One of the objectives of the Waste Framework Directive (2008/98/EC) is to provide a framework for moving towards a European recycling society with a high level of resource efficiency. In particular, Article 11.2 stipulates that "Member States shall take the necessary measures designed to achieve that by 2020 a minimum of 70% (by weight) of non-hazardous construction and demolition waste excluding naturally occurring material defined in category 17 05 04 in the List of Wastes shall be prepared for re-use, recycled or undergo other material recovery" (including backfilling operations using waste to substitute other materials).

Despite its potential, the level of recycling and material recovery of CDW varies greatly (between less than 10% and over 90%) across the Union. If not separated at source, CDW can contain small amounts of hazardous wastes, the mixture of which can pose particular risks to the environment and can hamper recycling.

Study on Resource Efficient Use of Mixed Wastes

A specific study on CDW, ‘Resource Efficient Use of Mixed Waste’, is being conducted on behalf of the European Commission. The study started in January 2015 and will run until August 2016. The aim is to investigate the current CDW management situation in EU Member States, identifying obstacles to recycling and potential deficiencies that could lead to non-compliance with EU waste legislation. Good practices in terms of creating conditions for increasing CDW recycling and for improving the quality of recycling and recovery will be identified and a set of recommendations to address potential barriers will be formulated. In parallel, success stories of efficient CDW management will be showcased in 6 case studies, illustrating key elements for success, as well as the necessary preconditions. Finally, the reliability of official CDW statistics will be assessed, identifying the sources of inaccuracy and proposing measures for their improvement. The main findings of the study were discussed at a seminar in Brussels on 25 May 2016.


Finished Studies

Management of CDW in the EU - requirements resulting from the Waste Framework Directive and assessment of the situation in the medium term (2011)

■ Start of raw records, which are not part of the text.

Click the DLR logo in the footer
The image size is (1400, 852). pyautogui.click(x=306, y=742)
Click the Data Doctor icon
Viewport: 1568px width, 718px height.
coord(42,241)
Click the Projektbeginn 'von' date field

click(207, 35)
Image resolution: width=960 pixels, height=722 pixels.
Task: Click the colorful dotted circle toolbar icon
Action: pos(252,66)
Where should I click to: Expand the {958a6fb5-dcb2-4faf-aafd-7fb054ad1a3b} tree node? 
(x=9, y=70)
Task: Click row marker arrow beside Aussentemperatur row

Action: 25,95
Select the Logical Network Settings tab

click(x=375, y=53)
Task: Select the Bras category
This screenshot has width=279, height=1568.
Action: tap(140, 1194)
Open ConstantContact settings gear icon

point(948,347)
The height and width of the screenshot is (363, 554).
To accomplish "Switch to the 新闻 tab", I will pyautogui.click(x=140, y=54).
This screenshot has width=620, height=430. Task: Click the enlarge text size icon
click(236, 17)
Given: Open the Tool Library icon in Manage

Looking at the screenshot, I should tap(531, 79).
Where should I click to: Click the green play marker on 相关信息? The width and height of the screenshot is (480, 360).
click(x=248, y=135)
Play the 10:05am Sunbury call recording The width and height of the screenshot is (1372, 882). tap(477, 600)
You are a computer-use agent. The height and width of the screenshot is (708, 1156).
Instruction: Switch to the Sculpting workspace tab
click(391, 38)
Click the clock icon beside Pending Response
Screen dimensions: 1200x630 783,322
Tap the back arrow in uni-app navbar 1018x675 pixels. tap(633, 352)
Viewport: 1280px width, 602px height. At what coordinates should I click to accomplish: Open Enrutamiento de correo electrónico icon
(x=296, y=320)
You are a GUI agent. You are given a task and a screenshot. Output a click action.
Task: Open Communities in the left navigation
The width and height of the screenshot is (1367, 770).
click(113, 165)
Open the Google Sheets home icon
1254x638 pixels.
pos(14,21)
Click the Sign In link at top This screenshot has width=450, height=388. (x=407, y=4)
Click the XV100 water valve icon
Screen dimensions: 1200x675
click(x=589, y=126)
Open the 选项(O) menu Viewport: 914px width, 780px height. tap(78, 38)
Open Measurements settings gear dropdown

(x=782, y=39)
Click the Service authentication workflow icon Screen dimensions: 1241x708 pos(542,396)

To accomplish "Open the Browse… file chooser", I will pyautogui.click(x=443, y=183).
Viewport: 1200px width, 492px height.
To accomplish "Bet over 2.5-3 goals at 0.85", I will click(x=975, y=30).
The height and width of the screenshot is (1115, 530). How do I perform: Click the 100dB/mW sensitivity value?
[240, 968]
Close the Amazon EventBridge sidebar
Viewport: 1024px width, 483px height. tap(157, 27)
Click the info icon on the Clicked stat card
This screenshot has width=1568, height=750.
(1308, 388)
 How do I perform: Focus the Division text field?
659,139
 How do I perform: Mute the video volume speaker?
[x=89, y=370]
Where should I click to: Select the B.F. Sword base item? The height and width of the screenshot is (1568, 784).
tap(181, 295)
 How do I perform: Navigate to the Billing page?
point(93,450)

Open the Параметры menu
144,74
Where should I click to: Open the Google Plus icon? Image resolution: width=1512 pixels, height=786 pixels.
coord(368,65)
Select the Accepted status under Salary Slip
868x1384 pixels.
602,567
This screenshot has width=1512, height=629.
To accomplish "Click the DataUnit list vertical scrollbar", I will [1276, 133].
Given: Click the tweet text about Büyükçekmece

The objectives of the study were:

  1. to specify the requirements resulting from the EU waste legislation regarding CDW by establishing operational definitions of some crucial concepts and
  2. to perform a quantitative and qualitative analysis of the status quo of CDW and establish a scenario for 2014.


Technical guide to Life Cycle Thinking (LCT) and Life Cycle Assessment (LCA)

Moreover, the Joint Research Centre (JRC) has issued a "Technical guide to Life Cycle Thinking (LCT) and Life Cycle Assessment (LCA) for waste experts and LCA practitioners" aimed at supporting environmentally sound decisions and complementing the waste hierarchy. The guide focuses on the most relevant technical aspects that need to be considered when applying LCT and LCA to the waste management sector. The guide builds on the International Organization for Standardization (ISO) standards 14040 and 14044 for LCA and the International Reference Life Cycle Data System (ILCD) Handbook.